─── SUPPLIED DATA ───
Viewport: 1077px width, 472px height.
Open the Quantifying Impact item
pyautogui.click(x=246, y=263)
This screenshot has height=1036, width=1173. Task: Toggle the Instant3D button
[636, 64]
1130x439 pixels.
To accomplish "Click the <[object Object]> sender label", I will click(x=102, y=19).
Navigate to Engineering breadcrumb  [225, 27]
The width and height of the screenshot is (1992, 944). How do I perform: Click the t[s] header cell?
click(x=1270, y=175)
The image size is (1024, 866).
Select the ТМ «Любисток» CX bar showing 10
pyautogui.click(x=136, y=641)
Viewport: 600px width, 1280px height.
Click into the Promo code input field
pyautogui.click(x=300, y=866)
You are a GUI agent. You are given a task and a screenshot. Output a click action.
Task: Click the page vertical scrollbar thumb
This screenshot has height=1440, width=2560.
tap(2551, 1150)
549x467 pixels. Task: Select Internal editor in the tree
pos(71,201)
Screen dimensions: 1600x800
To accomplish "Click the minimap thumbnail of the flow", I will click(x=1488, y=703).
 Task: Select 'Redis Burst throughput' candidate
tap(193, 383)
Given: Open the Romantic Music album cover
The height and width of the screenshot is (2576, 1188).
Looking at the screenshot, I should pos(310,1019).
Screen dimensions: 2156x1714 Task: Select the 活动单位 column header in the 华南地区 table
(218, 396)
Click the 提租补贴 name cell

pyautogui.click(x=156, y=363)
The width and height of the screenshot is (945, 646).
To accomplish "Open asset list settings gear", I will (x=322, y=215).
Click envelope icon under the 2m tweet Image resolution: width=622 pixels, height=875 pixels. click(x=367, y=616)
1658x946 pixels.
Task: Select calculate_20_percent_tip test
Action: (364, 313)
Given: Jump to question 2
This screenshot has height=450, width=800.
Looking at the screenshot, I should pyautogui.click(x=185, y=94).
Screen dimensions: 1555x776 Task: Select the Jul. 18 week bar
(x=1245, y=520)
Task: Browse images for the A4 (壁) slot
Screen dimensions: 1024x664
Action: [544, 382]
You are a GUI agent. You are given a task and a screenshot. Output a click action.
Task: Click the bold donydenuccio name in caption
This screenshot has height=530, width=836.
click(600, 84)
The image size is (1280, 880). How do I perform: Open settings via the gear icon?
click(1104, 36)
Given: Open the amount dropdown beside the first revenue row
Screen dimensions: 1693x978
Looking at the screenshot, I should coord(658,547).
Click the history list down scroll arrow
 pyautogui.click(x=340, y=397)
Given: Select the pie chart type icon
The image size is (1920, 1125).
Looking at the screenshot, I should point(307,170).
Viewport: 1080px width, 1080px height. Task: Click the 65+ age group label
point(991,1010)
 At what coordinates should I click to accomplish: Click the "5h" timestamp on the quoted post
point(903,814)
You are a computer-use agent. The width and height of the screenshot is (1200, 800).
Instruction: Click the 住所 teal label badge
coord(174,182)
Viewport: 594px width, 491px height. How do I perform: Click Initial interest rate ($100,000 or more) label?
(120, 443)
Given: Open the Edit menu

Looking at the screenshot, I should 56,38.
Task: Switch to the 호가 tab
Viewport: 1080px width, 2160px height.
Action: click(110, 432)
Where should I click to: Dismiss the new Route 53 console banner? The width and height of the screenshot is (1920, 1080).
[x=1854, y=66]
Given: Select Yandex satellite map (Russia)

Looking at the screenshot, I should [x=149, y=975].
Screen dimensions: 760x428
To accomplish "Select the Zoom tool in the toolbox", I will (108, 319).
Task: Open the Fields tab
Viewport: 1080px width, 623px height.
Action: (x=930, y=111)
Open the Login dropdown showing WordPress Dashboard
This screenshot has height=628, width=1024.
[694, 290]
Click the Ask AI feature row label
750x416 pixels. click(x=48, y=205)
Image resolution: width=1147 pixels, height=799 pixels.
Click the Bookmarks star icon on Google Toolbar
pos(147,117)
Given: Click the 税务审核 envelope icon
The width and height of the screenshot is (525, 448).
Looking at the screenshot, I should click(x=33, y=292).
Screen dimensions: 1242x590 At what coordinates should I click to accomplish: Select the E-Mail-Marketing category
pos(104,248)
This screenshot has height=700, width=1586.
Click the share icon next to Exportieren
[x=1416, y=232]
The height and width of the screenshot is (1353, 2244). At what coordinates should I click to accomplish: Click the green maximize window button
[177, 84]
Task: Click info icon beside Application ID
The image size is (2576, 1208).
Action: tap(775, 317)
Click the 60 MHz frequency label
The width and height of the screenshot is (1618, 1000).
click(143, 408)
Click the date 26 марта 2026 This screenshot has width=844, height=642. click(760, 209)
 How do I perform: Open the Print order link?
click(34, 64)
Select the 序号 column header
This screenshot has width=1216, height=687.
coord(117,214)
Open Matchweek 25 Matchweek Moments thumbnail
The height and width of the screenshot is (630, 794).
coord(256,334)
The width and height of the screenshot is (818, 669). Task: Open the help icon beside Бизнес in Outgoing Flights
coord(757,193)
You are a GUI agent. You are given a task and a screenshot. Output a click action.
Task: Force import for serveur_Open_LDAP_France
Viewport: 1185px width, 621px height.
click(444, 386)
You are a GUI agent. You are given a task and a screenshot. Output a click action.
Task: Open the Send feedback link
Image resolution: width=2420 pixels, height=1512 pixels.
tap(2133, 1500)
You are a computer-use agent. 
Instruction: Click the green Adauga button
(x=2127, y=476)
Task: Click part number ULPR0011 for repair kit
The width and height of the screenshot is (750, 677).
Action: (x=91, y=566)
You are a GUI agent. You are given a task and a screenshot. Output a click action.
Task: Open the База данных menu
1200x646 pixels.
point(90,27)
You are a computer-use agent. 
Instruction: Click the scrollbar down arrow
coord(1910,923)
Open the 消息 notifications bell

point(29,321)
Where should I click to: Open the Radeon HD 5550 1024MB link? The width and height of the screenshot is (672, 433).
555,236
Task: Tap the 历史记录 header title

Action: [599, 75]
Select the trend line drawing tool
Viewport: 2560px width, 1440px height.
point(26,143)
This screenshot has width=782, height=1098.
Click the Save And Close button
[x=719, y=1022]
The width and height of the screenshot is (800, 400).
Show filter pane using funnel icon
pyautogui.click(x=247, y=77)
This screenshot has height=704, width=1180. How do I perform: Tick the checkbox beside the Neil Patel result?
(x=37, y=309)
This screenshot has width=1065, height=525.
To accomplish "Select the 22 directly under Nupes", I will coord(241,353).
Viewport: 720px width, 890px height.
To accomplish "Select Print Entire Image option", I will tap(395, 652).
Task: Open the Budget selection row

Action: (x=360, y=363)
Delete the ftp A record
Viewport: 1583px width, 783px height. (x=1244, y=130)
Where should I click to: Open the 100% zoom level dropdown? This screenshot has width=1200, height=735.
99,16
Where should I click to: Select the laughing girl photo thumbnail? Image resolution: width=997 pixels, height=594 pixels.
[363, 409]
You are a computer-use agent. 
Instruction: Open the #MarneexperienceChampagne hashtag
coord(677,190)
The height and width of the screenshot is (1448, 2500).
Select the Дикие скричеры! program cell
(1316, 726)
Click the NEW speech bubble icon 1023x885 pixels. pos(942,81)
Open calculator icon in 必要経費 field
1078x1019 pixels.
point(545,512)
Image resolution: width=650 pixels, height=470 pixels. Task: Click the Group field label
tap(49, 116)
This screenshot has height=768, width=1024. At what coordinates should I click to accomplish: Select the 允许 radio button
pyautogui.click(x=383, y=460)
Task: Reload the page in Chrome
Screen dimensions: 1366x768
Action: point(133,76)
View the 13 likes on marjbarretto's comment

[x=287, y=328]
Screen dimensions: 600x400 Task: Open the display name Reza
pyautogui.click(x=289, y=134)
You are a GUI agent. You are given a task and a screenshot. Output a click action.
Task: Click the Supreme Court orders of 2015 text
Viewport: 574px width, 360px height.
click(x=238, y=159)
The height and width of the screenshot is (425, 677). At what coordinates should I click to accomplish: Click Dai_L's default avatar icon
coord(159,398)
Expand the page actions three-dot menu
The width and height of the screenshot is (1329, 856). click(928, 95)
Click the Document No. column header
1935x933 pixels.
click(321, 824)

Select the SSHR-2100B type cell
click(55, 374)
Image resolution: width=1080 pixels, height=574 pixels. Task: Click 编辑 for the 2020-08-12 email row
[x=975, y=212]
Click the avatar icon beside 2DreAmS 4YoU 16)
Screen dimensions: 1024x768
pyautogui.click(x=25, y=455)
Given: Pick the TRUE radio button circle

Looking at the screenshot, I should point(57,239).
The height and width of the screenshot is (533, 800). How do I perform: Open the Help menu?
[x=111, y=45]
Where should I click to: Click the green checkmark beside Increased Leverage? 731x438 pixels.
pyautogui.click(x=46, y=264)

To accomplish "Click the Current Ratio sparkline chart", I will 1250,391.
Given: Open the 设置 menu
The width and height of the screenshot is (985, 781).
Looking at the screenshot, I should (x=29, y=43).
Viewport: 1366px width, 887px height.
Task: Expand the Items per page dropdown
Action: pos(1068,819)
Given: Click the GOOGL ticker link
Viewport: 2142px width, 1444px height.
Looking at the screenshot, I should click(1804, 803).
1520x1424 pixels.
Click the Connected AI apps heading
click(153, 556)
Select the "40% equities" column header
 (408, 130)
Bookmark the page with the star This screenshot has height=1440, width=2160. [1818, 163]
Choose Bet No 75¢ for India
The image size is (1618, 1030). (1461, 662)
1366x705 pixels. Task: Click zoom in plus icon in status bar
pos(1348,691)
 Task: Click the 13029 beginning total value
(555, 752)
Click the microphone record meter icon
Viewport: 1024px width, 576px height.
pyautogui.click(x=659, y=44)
───
◆ WORK TO BE COMPLETED
Quote the rows above word for word, starting at the line containing "This screenshot has width=1065, height=525." and ending at the line containing "tap(49, 116)", both lines included.

◆ FINISHED ANSWER
This screenshot has width=1065, height=525.
To accomplish "Select the 22 directly under Nupes", I will coord(241,353).
Viewport: 720px width, 890px height.
To accomplish "Select Print Entire Image option", I will tap(395, 652).
Task: Open the Budget selection row

Action: (x=360, y=363)
Delete the ftp A record
Viewport: 1583px width, 783px height. (x=1244, y=130)
Where should I click to: Open the 100% zoom level dropdown? This screenshot has width=1200, height=735.
99,16
Where should I click to: Select the laughing girl photo thumbnail? Image resolution: width=997 pixels, height=594 pixels.
[363, 409]
You are a computer-use agent. 
Instruction: Open the #MarneexperienceChampagne hashtag
coord(677,190)
The height and width of the screenshot is (1448, 2500).
Select the Дикие скричеры! program cell
(1316, 726)
Click the NEW speech bubble icon 1023x885 pixels. pos(942,81)
Open calculator icon in 必要経費 field
1078x1019 pixels.
point(545,512)
Image resolution: width=650 pixels, height=470 pixels. Task: Click the Group field label
tap(49, 116)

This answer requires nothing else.